··· DOCUMENT EXCERPT
So Roy undertook a challenge, to travel coast-to-coast, 215 miles along the Trans Pennine-Trail, in his 4x4 wheelchair. Yesterday we joined him on the final leg of this amazing journey, a truly inspirational but humbling day. All of the money raised will be spent on improving access at RSPB reserves so that people can like Roy can still enjoy getting out into the countryside and be able to see wildlife.

You can read the whole amazing story on Roy's blog

If you can afford it, please consider supporting Roy's cause here

I got home in time to spend an hour at Druridge. Highlights were a drake garganey and an immature spoonbill on the Budge fields and a male marsh harrier headed north.

On Monday evening I managed a visit to the patch after work and added to new species to the year-list - little egret (thanks to ADMc for the tip-off) and greenfinch.

131 little egret
132 greenfinch

PWC Score 172

Sunday 1 June 2014

Too busy to blog

I've been really busy lately, leaving little time to blog.

Barn owls have kept me busy, checking boxes and ringing pullus. It's been a good year for owls, with broods of four the norm. I've ringed 34 owlets in a week.
······
··· MATERIAL PROVIDED
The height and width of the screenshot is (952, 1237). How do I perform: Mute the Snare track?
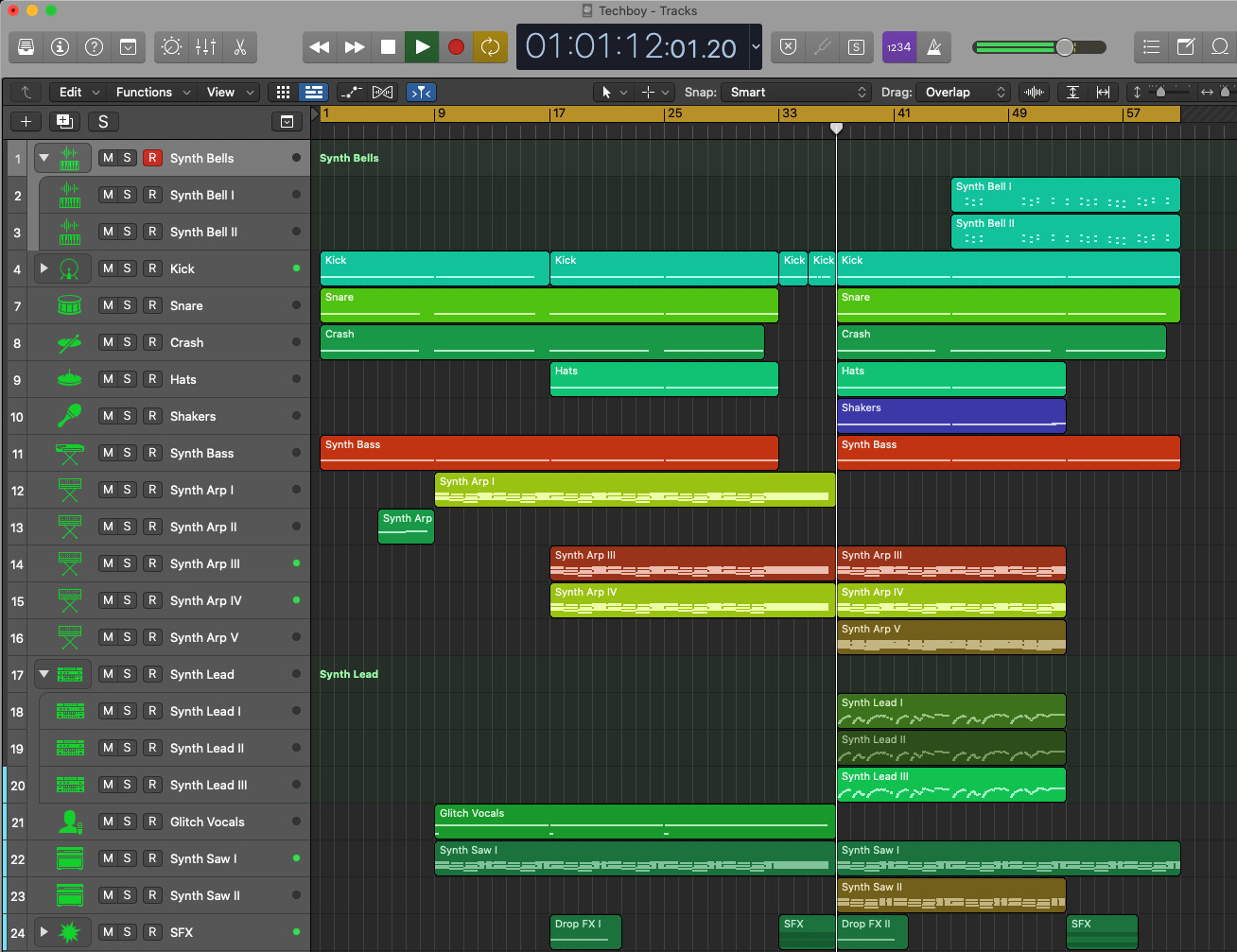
······
→ **WHAT IS ASKED**:
Using the blog excerpt, answer these:
1. How many miles long was Roy's coast-to-coast journey?
2. Which species is listed as number 132?
3. How many owlets were ringed in a week?
Answers should draw on the text alone.

→ **EXERCISE ANSWER**:
1. 215 miles
2. Greenfinch
3. 34